There are still numerous examples that illustrate the disparity between the binary concepts of girl and boy alone, not to mention all the identities within the gender spectrum. In order to promote equality in the treatment of all students, regardless of their gender identity, we need to:
- Encourage all students to participate in class
- Expose them to gender-inclusive lesson materials
More often than not, the dominant voice in class is the male one. The disparity between the male and female genders is particularly stark in high school as, around that age, students seem to assume the stereotypical roles of “passive female” and “aggressive male.” As a result, male students are more vocal and prone to interrupting teachers in class, for example.

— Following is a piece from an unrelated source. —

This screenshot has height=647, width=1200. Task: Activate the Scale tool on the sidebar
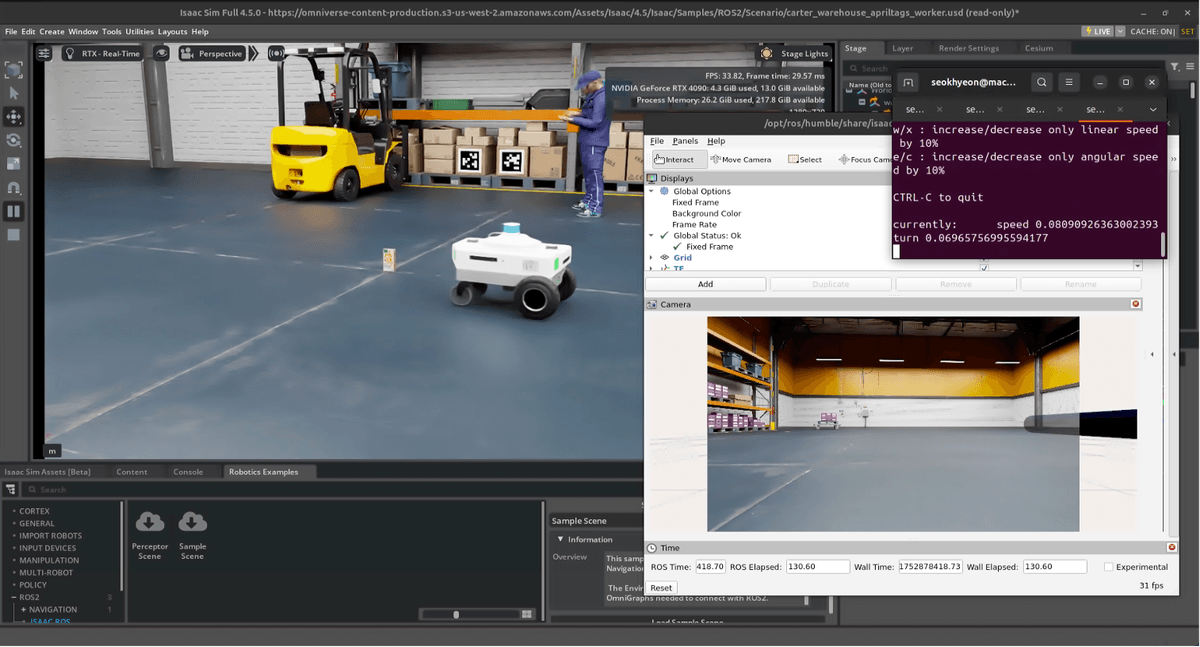[x=14, y=163]
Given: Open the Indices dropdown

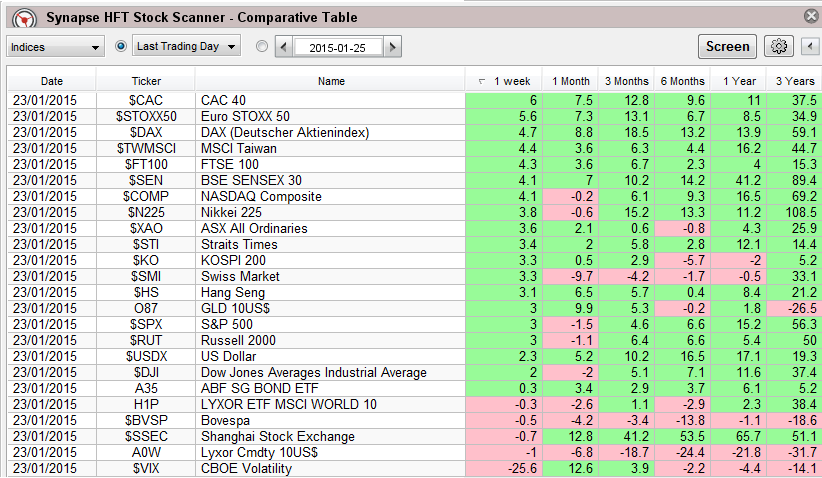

The problem deepens further when we include gender variants under the spectrum since the gender roles in the classroom have an impact on these students’ participation in class.
To be able to steer clear from the gender-biased interaction in the classroom, teachers have to become aware of the gender differences, the biases related to them, and ways to combat issues that arise from those biases.
Gender-Diverse Class Material
Regarding school material, the situation is similar to, if not the same as, participation. Male authors dominate textbooks and other written materials across disciplines. Gender balance is questioned even in learning materials as fictional characters are likely to be male, both in content and illustration.
To curb the gender-based disparity, we need to reflect on our practices and how they have contributed to this problem and what strategies to apply to minimize the impact of gender-bias.
Some of the strategies that can be effective in closing the gap between genders in class are:
- Teachers should be aware of the exact number of students from across the spectrum they have in the classroom
- Use the wait-to-think time to allow for more hands to go up and choose the fourth or fifth one
- Try and diversify the classroom materials with regard to where on the gender spectrum the authors are
- Call out any sexist comments in the classroom and point out any gender-stereotypical examples you come across in the school material
- Design a lesson plan centered on the issues of gender, gender equality, gender biases, and more
Gay-Straight Alliance in Gender-Inclusive Schools
Gay-Straight Alliances (GSAs) are student-led and faculty-sponsored groups that provide support and opportunity for activism to all students under the gender spectrum.
Even though GSAs first appeared in the 1980s, only recently have they started to gain in popularity across the U.S. because of the benefits they yield to gender-diverse students.
There is evidence associating the existence of GSAs in high schools with improved school climate and culture and increased academic achievement amongst LGBT+ students. Schools with GSAs have also noted reduced bullying of gender-diverse students and increased benefits for all students under the gender spectrum.
Some of the benefits that the Gay-Straight Alliance provides to all students are:
- Improved mental health and well-being
- Increased safety
- Higher self-esteem
- Improved peer relationships
- Increased work ethic and class attendance
- Augmented sense of hope, pride, and empowerment
Want to Go Gender-Inclusive?
The world is not black and white — it comprises a spectrum of colors. Let the color of each high school student shine through.
Gender inclusion is of paramount importance in high school if we want it to be a healthy, innovative, and empowering learning environment for students. We have to expand our understanding of human complexities and the beauty of their differences continuously. Not only that, but it is our duty to instill that understanding into our students, the school staff, and the broader community.
Be gender-inclusive! Be student-inclusive! Be inclusive.